Not unlike many companies in the U.S. this year, office supplies cataloger/retailer Office Depot has seen better fiscal times. Given the company’s recent announcements, including shuttering 9% of its North American stores and cutting 2,200 jobs during the next three months, consolidation of facilities appears imminent.
Brian Levine, the company’s vice president of corporate communications, says Office Depot is “faced with conducting business in a difficult economic environment. As a result, we must ensure our supply chain network can provide the highest level of service to our customers at the lowest total cost to the business.”
Total company sales for the third quarter decreased 7%, to $3.7 billion. What’s more, Office Depot reported a third-quarter net loss of $7 million, compared to net income of $117 million for the same period in 2007. Same-store sales in the 1,203 stores in the U.S. and Canada that have been open for more than one year decreased 14% in the third quarter.

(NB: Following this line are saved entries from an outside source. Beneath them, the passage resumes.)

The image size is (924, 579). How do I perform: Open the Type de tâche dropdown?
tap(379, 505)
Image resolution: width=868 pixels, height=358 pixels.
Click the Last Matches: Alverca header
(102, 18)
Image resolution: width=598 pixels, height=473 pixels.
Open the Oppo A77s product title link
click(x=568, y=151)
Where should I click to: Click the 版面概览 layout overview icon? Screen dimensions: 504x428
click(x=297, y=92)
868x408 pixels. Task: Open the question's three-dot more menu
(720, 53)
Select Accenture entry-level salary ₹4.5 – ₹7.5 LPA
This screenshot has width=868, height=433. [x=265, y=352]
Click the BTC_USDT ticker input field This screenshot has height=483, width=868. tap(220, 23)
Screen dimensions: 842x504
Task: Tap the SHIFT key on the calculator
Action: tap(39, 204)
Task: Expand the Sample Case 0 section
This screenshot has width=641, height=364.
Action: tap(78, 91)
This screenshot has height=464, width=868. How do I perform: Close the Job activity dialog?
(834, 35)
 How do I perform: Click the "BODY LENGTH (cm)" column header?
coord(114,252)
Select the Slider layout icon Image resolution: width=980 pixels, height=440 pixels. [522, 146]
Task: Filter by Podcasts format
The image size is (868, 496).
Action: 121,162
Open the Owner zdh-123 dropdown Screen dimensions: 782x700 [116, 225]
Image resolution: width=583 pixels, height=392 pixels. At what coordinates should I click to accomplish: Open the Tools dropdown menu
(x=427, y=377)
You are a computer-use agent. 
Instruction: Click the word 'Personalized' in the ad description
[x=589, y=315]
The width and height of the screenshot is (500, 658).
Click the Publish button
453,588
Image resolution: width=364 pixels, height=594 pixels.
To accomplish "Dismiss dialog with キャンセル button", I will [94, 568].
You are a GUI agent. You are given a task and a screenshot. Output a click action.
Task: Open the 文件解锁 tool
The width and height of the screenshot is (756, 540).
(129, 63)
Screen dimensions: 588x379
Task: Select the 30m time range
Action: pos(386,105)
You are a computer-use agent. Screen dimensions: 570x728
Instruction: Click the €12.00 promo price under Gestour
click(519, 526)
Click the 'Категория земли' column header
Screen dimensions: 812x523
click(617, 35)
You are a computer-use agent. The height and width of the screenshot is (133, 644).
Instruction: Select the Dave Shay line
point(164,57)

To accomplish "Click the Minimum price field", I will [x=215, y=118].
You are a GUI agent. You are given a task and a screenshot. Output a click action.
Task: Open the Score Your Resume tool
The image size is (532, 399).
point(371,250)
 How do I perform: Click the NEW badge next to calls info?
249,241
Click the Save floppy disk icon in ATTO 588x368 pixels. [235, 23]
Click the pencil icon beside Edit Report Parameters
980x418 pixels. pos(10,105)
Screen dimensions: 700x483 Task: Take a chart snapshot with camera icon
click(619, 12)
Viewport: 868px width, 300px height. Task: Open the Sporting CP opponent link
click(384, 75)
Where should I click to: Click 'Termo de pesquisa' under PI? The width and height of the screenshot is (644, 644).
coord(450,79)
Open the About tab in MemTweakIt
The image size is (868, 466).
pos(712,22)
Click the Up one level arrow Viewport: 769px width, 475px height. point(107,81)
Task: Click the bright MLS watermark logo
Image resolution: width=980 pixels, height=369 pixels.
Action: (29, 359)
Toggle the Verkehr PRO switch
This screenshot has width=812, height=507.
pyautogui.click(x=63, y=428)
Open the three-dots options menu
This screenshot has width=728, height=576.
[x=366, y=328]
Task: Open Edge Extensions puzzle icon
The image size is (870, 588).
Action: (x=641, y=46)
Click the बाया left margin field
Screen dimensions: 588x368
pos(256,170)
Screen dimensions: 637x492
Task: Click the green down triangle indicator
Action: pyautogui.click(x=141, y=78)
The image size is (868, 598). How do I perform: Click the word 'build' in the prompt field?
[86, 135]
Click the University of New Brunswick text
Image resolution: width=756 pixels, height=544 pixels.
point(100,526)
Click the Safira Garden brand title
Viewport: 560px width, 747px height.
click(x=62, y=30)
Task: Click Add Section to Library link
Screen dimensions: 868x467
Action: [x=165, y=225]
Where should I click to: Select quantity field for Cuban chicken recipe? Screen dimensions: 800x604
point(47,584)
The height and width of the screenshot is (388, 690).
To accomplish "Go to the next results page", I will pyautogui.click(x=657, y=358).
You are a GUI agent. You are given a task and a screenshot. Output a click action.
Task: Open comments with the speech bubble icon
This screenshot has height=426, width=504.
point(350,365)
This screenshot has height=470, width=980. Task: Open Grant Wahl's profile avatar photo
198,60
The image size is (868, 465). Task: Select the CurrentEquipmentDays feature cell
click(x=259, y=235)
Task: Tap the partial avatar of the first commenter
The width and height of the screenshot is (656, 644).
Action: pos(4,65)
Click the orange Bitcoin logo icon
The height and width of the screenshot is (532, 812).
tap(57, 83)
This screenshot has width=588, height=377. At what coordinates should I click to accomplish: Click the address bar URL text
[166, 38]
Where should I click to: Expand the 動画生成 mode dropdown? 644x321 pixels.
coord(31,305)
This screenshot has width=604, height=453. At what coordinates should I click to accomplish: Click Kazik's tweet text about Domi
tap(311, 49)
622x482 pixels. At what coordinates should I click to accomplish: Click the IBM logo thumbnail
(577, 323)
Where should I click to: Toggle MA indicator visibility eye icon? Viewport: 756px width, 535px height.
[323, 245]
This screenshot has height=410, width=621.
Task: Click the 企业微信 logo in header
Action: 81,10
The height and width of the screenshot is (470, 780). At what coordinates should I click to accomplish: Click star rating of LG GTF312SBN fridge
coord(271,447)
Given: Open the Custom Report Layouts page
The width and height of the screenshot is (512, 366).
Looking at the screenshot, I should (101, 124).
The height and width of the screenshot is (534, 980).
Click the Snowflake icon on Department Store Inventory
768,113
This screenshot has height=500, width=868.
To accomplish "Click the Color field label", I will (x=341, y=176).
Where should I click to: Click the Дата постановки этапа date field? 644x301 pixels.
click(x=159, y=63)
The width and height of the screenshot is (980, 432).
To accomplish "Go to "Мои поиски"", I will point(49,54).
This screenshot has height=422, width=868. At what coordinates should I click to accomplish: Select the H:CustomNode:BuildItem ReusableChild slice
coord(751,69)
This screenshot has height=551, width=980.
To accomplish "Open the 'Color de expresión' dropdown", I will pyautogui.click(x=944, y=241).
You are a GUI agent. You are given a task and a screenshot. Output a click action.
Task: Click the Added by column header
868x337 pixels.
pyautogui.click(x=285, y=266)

In addition to closing 112 stores in the next three months and 14 during 2009, Office Depot plans to close six of its 33 distribution facilities in North America. “After careful consideration and analysis, we have made the decision to reconfigure our network and consolidate operations into fewer buildings,” Levine explains.
The company’s long-term plan, he adds, is to “reduce the total number of facilities and combine our separate supply chain systems. We will convert to combination facilities that have pick/pack and flow-through capabilities to efficiently serve both retail stores and b-to-b customers.”